YOUR GOAL -
Read through the entries below and return each line with the word "Given".

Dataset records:
● ● ● ● ● ● ●

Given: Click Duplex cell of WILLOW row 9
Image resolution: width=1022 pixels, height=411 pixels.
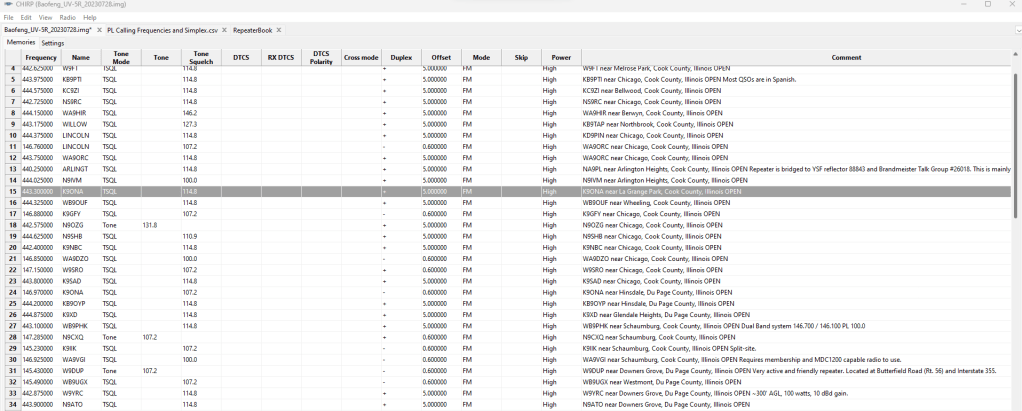Looking at the screenshot, I should [401, 124].
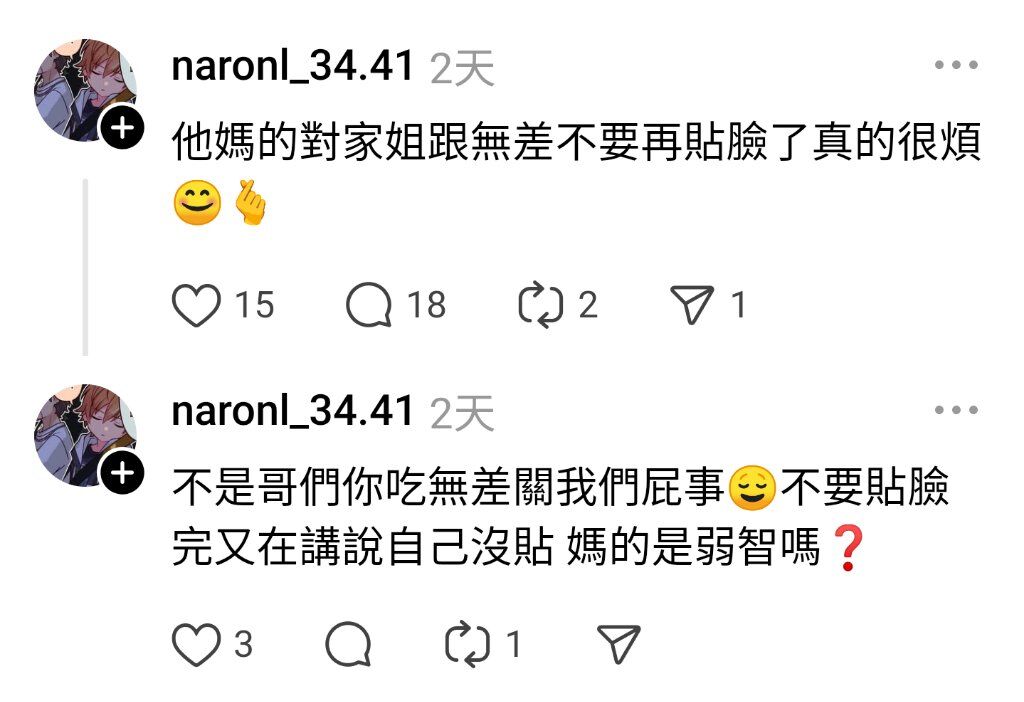The height and width of the screenshot is (702, 1024).
Task: Share the second post via send icon
Action: pyautogui.click(x=619, y=644)
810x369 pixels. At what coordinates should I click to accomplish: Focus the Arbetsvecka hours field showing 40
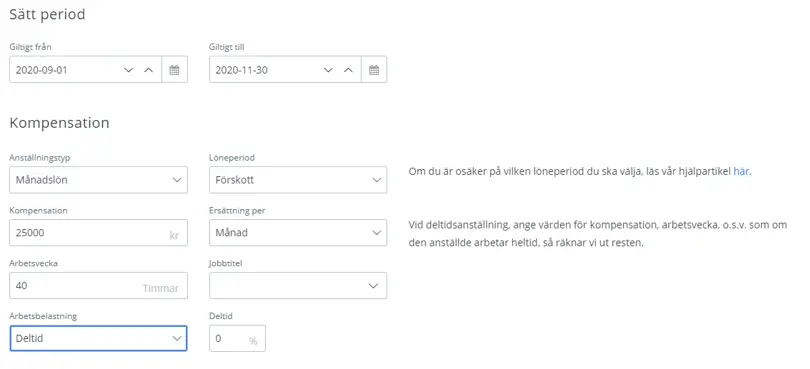pyautogui.click(x=98, y=285)
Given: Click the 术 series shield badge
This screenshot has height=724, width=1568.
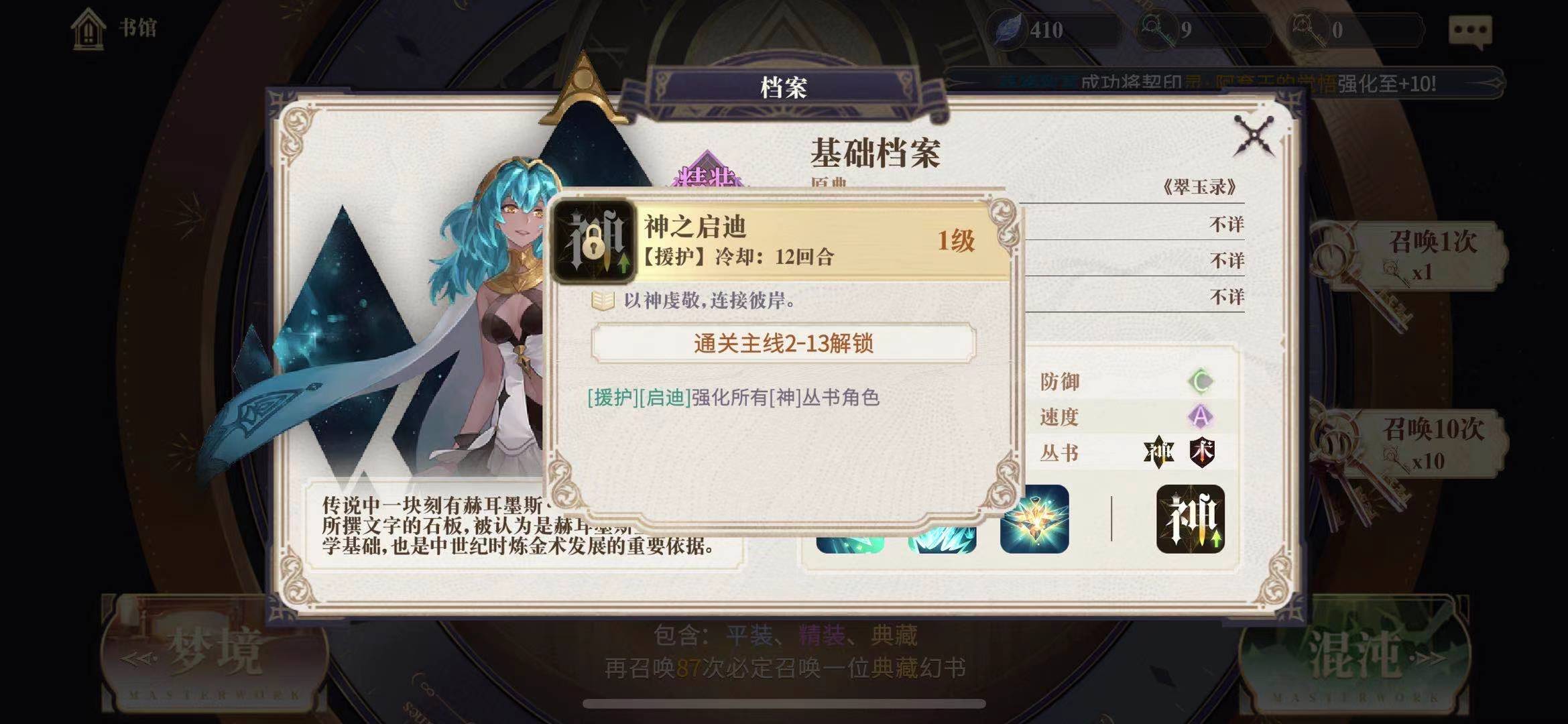Looking at the screenshot, I should [1202, 452].
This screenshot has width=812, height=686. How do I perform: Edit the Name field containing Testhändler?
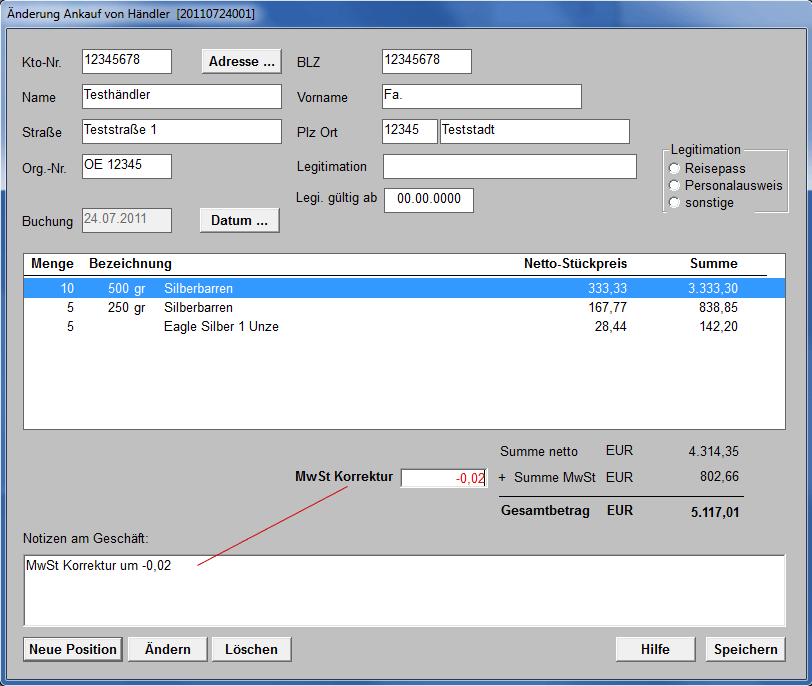point(182,96)
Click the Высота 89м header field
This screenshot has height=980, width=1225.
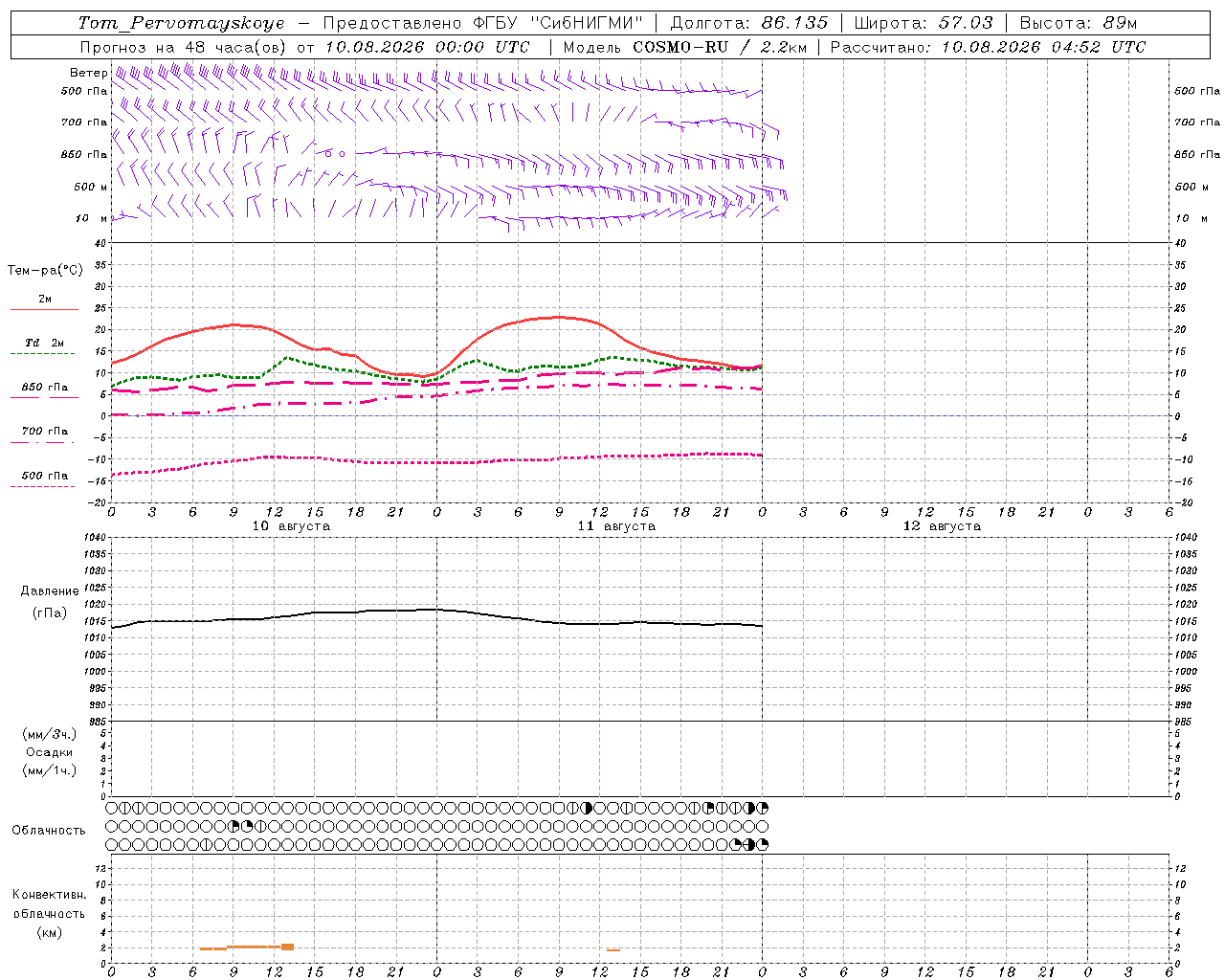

● ● ● ● ● ● ●

ANSWER TO THE PROBLEM -
Given: Click Duplex cell of WILLOW row 9
Given: Click the 术 series shield badge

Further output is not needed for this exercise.